Acaba el año, pero no acaba la pandemia. Muta el virus y, con esta mutación, se encienden de nuevo todas las alarmas de un mundo que no sabe parar. O que, en tantos casos, no puede parar porque la privatización de los bienes comunes y la precarización laboral llevan décadas abandonando a la mayoría de la población a la intemperie. Los medios de comunicación tienen, además, como función principal la difusión constante de un miedo paralizante: no vemos escapatoria al laberinto donde estamos metidos. Así, el crecimiento galopante de los casos de ansiedad y depresión ya es un fenómeno global que afecta de manera cruenta a nuestro país: pueden leer el artículo de portada de El País del pasado 14 de noviembre, https://elpais.com/sociedad/2021-11-14/espana-una-semana-en-terapia.html con datos estadísticos sobrecogedores e historias de hombres y mujeres comunes que ya no pueden con su vida. No debería, por tanto, extrañarnos que se extienda el negacionismo respecto a los efectos del Covid o de las vacunas: al fin y al cabo, la negación suele ser uno de los mecanismos de defensa más usados de forma inconsciente por la psique humana ante una potencial amenaza. Sería, en mi opinión, más oportuno tratarlo como un síntoma del malestar contemporáneo. Y los síntomas deberían, en todo caso, entenderse y curarse, no estigmatizarse. De hecho, considero que esa misma necesidad de estigmatización o culpabilización es también otro síntoma de nuestra Sociedad Xanax, tomando el nombre del famoso ansiolítico contra “las crisis de angustia, agorafobia, ataques de pánico y estrés intenso”, como recoge la Wikipedia y que, de forma sumaria, expone unas condiciones mentales que marcaban nuestra época ya antes de los confinamientos, pero que, en estos últimos tiempos, se han convertido en un problema político de primer orden. Esta devastación psíquica nos ha sumido en una oscura edad de la impotencia derivada de la desconfianza como modo de vida: nadie se salva solo, nuestra potencia se multiplica con los demás y, sin embargo, la ideología reinante se asienta en la convicción de que no hay alternativas al “sálvese quien pueda”. Este psico-virus, que también se contagia rápidamente, podría ser más letal y persistente que el bio-virus, pero no hay ninguna vacuna milagrosa en camino. Desde luego, el piloto automático con el que nos conducimos individual y colectivamente no está llevando al abismo: o activamos el freno de emergencia o los resultados serán catastróficos.
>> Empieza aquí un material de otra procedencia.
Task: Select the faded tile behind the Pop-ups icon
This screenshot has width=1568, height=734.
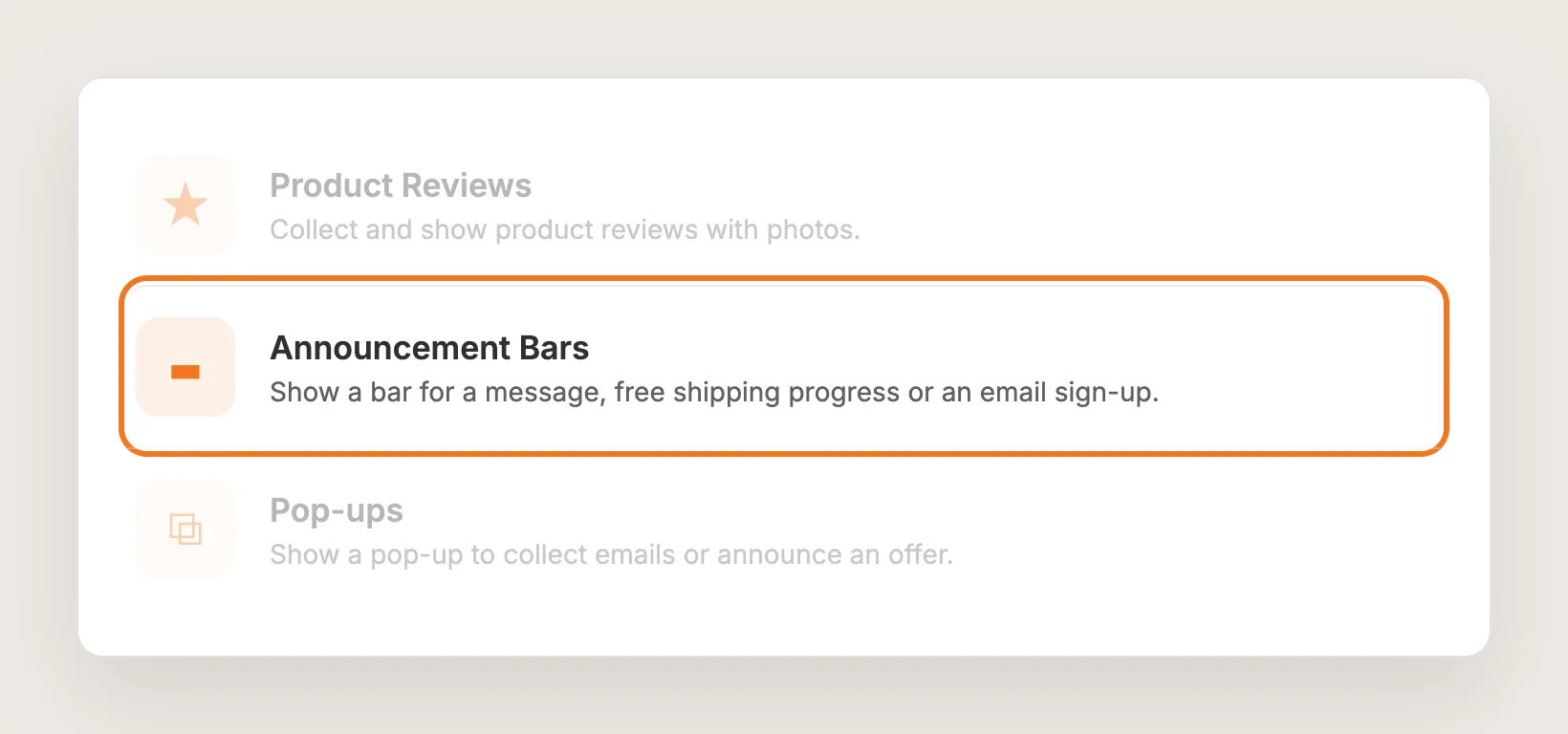Action: point(185,529)
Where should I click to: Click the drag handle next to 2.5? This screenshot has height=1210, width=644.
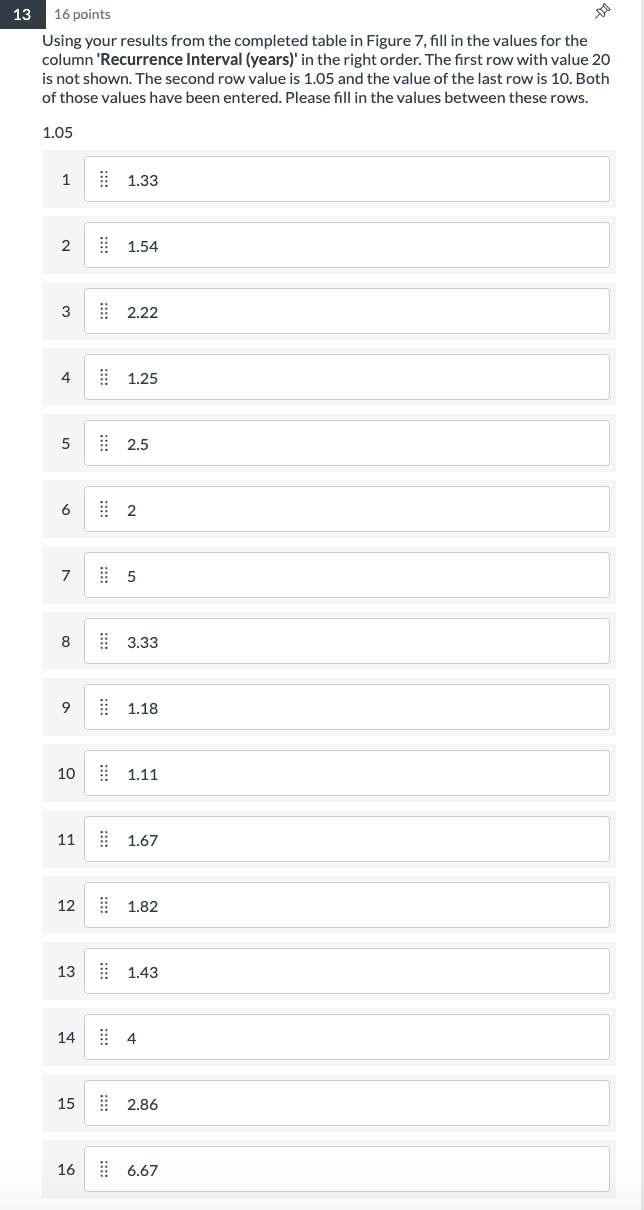pyautogui.click(x=104, y=443)
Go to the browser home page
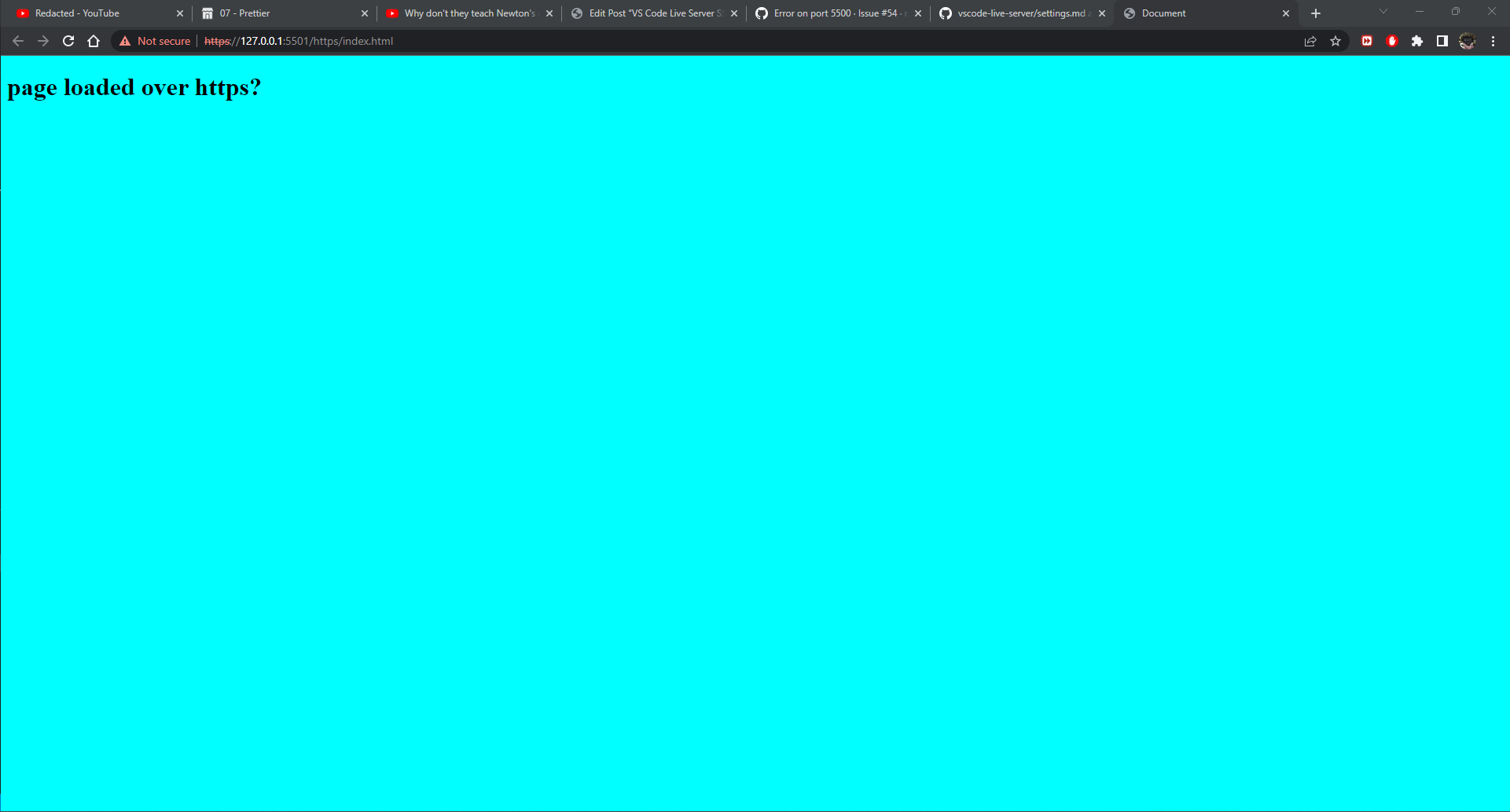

Quizá la mejor terapia política, es decir, colectiva o, lo que es lo mismo, comunista que podríamos comenzar a practicar sea justamente desacelerar, frenar, parar esta carrera enloquecida en la que devoramos tiempo y recursos que no son renovables. Si nos estamos quedando sin respiración en una guerra contra nosotros mismos en la que no gana nadie, la salida es desertar y recuperar los afectos, los vínculos, el compromiso y la cercanía. Como siempre ha sabido el movimiento obrero, el camino de la liberación entraña una paradoja: sólo se avanza parando las máquinas, deteniendo la producción y la distribución de las mercancías, obstaculizando y saboteando la acumulación del capital. A la mierda el trabajo que nos quita la vida y sólo nos llena de una existencia pobre y sin sentido. Nada hay más absurdo que deslomarte y obedecer por un sueldo miserable que, al máximo, sólo te permitirá ser “solvente” para endeudarte largos años con los dueños del dinero. En cambio, la huelga que, por si no lo sabían, tiene el mismo origen etimológico que juerga, necesita de la solidaridad de unas almas abrasadas que convocan a los cuerpos para expresar a los patrones que no pueden más. En nuestros tiempos de capitalismo terminal, cuando todo el tiempo y el espacio están siendo atrapados y movilizados en las cadenas de montaje que fabrican el fin del mundo, las paradojas proliferan y el “no puedo más” puede devenir un acto benditamente salvaje de afirmación ética y política si somos capaces de engarzar unos con otras nuestro rechazo al trabajo que nos aliena y al consumo que nos envenena.
Deseo de corazón, queridos lectores, que el año que viene bailemos juntos y revueltos al son de la música de la huelga humana.